Output the data below exactly.

------------------------------------------------

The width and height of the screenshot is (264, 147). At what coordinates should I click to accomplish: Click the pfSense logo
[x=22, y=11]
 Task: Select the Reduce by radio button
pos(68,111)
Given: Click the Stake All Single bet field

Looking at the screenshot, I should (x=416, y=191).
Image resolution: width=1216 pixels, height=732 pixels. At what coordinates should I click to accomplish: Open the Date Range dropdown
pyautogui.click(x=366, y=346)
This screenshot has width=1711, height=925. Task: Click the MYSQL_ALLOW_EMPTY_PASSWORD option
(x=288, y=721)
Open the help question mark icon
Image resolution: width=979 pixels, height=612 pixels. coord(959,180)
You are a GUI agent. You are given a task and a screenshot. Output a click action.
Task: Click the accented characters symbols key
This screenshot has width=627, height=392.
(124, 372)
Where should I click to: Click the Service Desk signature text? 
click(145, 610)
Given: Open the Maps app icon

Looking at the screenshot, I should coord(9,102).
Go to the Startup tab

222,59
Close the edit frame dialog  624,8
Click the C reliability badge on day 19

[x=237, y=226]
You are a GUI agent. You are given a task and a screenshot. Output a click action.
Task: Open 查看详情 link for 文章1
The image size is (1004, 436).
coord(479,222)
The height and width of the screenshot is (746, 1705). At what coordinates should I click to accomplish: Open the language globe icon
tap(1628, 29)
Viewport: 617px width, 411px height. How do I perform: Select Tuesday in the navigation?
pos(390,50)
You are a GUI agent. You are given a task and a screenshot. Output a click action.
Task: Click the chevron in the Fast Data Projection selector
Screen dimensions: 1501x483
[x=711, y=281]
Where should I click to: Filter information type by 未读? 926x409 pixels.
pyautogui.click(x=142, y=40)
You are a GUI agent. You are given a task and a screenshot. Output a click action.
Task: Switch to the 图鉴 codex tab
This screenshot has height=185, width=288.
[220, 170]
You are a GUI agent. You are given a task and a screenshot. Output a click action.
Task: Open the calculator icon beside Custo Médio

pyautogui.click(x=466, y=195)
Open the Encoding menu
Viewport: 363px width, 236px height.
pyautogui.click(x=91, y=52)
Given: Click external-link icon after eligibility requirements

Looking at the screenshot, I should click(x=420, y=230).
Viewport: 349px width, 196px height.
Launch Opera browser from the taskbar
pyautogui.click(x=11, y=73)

------------------------------------------------

# Solution to this problem:
The width and height of the screenshot is (264, 147). At what coordinates should I click to accomplish: Click the pfSense logo
[x=22, y=11]
 Task: Select the Reduce by radio button
pos(68,111)
Given: Click the Stake All Single bet field

Looking at the screenshot, I should (x=416, y=191).
Image resolution: width=1216 pixels, height=732 pixels. At what coordinates should I click to accomplish: Open the Date Range dropdown
pyautogui.click(x=366, y=346)
This screenshot has width=1711, height=925. Task: Click the MYSQL_ALLOW_EMPTY_PASSWORD option
(x=288, y=721)
Open the help question mark icon
Image resolution: width=979 pixels, height=612 pixels. coord(959,180)
You are a GUI agent. You are given a task and a screenshot. Output a click action.
Task: Click the accented characters symbols key
This screenshot has width=627, height=392.
(124, 372)
Where should I click to: Click the Service Desk signature text? 
click(145, 610)
Given: Open the Maps app icon

Looking at the screenshot, I should coord(9,102).
Go to the Startup tab

222,59
Close the edit frame dialog  624,8
Click the C reliability badge on day 19

[x=237, y=226]
You are a GUI agent. You are given a task and a screenshot. Output a click action.
Task: Open 查看详情 link for 文章1
The image size is (1004, 436).
coord(479,222)
The height and width of the screenshot is (746, 1705). At what coordinates should I click to accomplish: Open the language globe icon
tap(1628, 29)
Viewport: 617px width, 411px height. How do I perform: Select Tuesday in the navigation?
pos(390,50)
You are a GUI agent. You are given a task and a screenshot. Output a click action.
Task: Click the chevron in the Fast Data Projection selector
Screen dimensions: 1501x483
[x=711, y=281]
Where should I click to: Filter information type by 未读? 926x409 pixels.
pyautogui.click(x=142, y=40)
You are a GUI agent. You are given a task and a screenshot. Output a click action.
Task: Switch to the 图鉴 codex tab
This screenshot has height=185, width=288.
[220, 170]
You are a GUI agent. You are given a task and a screenshot. Output a click action.
Task: Open the calculator icon beside Custo Médio

pyautogui.click(x=466, y=195)
Open the Encoding menu
Viewport: 363px width, 236px height.
pyautogui.click(x=91, y=52)
Given: Click external-link icon after eligibility requirements

Looking at the screenshot, I should click(x=420, y=230).
Viewport: 349px width, 196px height.
Launch Opera browser from the taskbar
pyautogui.click(x=11, y=73)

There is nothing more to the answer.